(Data records)
------
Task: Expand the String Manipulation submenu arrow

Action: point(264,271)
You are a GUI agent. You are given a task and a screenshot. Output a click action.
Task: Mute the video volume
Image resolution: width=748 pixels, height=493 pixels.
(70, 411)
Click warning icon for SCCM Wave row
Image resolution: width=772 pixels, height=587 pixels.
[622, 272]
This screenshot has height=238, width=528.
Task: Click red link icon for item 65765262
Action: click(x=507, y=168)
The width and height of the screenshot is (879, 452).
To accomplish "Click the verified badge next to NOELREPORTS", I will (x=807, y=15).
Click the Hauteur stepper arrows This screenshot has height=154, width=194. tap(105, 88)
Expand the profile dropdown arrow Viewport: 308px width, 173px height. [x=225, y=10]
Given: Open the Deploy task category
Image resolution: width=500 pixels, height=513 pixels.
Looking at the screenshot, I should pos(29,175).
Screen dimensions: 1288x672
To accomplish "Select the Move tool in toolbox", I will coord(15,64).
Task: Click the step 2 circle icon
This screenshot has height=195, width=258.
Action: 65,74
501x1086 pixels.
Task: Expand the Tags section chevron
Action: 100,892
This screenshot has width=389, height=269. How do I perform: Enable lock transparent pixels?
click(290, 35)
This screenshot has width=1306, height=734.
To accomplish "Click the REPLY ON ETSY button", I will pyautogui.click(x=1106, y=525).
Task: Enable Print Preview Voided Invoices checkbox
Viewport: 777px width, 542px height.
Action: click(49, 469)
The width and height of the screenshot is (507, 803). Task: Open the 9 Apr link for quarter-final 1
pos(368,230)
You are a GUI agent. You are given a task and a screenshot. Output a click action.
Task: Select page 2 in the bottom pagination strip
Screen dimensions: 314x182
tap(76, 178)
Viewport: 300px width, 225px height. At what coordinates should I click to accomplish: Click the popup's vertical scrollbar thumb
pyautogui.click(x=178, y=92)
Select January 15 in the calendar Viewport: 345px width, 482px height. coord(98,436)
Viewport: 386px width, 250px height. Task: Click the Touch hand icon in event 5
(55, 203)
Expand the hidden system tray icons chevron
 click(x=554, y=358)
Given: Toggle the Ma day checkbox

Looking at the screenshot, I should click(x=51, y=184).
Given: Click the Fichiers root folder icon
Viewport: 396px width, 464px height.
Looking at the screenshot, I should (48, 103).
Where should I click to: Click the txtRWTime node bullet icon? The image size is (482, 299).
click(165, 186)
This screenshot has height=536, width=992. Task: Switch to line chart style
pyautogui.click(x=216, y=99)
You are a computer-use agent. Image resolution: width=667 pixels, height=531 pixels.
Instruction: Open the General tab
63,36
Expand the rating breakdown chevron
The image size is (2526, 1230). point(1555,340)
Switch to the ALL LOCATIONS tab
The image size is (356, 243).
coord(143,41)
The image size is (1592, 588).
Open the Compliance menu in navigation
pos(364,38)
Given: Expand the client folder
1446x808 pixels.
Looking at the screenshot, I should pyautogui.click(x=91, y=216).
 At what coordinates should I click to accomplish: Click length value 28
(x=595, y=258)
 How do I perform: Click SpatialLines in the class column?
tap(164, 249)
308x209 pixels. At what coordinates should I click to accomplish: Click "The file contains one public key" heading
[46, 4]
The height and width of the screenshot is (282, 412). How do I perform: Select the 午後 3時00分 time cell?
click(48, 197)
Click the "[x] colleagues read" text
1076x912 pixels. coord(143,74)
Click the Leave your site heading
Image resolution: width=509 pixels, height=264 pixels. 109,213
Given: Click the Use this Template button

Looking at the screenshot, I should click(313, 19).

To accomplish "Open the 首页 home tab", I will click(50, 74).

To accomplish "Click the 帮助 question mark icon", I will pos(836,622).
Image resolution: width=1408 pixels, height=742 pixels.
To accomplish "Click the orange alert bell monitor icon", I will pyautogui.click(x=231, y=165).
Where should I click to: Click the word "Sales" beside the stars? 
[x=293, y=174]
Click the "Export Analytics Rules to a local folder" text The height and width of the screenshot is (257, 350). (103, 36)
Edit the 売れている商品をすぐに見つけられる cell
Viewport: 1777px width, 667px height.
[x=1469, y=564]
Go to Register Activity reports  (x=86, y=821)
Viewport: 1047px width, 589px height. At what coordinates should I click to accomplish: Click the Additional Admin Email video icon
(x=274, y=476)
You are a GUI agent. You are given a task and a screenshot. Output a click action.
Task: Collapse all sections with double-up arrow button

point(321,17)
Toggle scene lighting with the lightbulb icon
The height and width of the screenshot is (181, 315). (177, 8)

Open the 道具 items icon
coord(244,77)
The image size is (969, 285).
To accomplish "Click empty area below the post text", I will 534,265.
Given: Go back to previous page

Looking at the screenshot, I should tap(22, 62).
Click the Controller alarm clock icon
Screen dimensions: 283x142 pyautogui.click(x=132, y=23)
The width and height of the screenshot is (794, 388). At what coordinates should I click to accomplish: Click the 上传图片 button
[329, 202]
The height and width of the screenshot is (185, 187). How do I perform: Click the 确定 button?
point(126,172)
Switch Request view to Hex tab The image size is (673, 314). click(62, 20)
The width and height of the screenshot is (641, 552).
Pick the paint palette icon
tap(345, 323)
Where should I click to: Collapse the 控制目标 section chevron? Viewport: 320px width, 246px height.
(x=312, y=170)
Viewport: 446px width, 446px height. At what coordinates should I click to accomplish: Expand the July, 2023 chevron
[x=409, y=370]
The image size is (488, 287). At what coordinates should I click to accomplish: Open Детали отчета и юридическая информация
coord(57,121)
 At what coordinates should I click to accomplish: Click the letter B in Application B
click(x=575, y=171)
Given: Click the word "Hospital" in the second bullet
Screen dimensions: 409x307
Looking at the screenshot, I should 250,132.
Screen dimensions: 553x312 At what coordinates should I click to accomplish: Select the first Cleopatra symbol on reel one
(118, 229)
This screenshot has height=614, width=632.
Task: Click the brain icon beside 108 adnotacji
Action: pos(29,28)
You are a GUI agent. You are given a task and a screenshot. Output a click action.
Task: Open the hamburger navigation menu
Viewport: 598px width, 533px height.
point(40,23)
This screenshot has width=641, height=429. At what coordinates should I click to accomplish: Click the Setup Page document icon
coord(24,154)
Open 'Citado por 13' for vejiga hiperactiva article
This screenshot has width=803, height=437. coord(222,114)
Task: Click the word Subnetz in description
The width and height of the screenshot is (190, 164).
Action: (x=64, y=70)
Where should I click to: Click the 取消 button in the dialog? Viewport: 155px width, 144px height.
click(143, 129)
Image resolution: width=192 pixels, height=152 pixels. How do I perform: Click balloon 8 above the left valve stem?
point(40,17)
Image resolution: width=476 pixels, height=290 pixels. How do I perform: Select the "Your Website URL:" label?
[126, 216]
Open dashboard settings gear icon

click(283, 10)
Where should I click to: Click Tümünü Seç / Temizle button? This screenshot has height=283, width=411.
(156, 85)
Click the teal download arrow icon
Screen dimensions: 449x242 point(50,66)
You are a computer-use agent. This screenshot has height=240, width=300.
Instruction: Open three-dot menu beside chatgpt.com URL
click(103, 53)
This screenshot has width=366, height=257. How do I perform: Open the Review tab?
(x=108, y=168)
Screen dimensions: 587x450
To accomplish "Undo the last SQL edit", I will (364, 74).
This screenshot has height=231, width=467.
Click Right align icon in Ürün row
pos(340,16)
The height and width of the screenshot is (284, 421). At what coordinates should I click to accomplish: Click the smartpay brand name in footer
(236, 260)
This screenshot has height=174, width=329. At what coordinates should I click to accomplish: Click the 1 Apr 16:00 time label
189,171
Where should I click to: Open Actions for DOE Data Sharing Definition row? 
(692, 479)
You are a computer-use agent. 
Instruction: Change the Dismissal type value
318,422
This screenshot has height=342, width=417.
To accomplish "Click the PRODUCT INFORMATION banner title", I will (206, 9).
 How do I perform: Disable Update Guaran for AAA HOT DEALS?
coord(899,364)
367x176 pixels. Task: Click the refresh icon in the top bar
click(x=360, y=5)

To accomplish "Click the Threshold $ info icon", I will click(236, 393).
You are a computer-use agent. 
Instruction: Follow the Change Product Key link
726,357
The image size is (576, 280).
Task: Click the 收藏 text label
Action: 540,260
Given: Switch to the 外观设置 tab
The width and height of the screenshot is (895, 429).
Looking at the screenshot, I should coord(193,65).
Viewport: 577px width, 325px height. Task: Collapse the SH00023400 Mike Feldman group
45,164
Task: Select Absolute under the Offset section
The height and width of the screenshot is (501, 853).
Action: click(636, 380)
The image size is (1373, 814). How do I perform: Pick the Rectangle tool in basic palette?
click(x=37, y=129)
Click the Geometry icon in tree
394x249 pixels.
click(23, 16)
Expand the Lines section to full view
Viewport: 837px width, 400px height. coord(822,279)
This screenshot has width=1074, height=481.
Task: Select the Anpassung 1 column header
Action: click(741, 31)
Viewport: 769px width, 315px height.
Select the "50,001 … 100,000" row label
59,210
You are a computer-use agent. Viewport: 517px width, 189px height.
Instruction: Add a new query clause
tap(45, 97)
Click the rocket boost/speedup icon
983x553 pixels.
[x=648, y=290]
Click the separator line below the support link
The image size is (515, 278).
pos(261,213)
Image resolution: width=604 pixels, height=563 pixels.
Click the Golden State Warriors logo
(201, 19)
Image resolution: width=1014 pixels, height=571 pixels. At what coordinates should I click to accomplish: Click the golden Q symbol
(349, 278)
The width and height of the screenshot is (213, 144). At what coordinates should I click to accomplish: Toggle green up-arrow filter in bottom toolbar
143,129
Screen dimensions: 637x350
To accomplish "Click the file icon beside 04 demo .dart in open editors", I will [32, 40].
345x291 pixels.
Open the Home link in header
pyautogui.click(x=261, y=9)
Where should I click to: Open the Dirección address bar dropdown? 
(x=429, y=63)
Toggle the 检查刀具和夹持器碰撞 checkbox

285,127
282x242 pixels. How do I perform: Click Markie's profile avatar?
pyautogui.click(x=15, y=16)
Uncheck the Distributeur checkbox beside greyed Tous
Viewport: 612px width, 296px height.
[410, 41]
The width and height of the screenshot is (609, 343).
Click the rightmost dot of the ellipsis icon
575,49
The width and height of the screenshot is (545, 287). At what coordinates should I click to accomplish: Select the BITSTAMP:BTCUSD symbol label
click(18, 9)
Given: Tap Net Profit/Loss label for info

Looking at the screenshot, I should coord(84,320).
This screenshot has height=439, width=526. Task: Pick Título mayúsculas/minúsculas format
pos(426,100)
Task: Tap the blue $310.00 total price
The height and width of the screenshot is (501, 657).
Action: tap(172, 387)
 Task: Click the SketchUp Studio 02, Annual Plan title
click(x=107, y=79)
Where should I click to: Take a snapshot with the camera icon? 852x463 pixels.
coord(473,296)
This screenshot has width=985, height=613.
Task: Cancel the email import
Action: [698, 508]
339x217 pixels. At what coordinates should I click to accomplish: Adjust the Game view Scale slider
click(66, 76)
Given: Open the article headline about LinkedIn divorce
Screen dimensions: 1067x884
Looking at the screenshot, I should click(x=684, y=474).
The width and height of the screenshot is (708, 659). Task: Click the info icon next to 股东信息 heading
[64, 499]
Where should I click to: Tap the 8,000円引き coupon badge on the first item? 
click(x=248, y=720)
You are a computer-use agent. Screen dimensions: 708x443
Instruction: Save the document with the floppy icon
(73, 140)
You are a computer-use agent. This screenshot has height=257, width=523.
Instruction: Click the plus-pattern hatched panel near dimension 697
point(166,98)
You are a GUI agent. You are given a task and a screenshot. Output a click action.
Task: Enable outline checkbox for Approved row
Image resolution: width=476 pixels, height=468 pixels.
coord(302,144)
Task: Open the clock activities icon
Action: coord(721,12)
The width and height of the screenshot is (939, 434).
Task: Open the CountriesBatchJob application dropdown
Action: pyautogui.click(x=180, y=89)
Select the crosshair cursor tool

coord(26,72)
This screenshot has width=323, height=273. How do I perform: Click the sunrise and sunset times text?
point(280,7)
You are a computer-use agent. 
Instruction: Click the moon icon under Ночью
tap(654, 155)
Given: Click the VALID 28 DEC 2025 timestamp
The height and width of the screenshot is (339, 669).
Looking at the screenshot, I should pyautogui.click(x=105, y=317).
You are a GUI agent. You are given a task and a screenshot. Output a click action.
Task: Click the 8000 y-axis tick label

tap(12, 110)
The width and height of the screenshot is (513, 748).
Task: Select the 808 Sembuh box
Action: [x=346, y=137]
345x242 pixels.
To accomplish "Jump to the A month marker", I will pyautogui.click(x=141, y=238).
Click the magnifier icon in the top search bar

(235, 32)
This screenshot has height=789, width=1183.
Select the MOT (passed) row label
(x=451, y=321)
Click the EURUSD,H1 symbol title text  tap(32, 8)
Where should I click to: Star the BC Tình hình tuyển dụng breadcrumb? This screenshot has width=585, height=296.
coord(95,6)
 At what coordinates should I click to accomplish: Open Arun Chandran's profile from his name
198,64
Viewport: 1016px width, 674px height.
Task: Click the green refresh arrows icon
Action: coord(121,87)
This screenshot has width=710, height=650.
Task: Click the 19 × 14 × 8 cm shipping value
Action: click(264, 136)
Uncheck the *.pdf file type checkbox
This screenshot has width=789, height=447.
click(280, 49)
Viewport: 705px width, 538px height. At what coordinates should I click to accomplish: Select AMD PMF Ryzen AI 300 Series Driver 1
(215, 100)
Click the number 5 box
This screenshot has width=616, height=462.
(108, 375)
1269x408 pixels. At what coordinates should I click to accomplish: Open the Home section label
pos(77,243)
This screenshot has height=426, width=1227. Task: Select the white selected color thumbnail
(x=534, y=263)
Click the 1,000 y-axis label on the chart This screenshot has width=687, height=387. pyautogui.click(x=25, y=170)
------
▶ [What to produce]:
Filter the records for the word "will" and show every line that has it.

▶ [Answer box]:
To accomplish "Click the verified badge next to NOELREPORTS", I will (x=807, y=15).
To accomplish "Select the Move tool in toolbox", I will coord(15,64).
To accomplish "Click the REPLY ON ETSY button", I will pyautogui.click(x=1106, y=525).
To accomplish "Open the 首页 home tab", I will click(50, 74).
To accomplish "Click the 帮助 question mark icon", I will pos(836,622).
To accomplish "Click the orange alert bell monitor icon", I will pyautogui.click(x=231, y=165).
To accomplish "Click empty area below the post text", I will 534,265.
To accomplish "Undo the last SQL edit", I will (364, 74).
To accomplish "Click the PRODUCT INFORMATION banner title", I will (206, 9).
To accomplish "Click the Threshold $ info icon", I will click(236, 393).
To accomplish "Click the file icon beside 04 demo .dart in open editors", I will [32, 40].
To accomplish "Jump to the A month marker", I will pyautogui.click(x=141, y=238).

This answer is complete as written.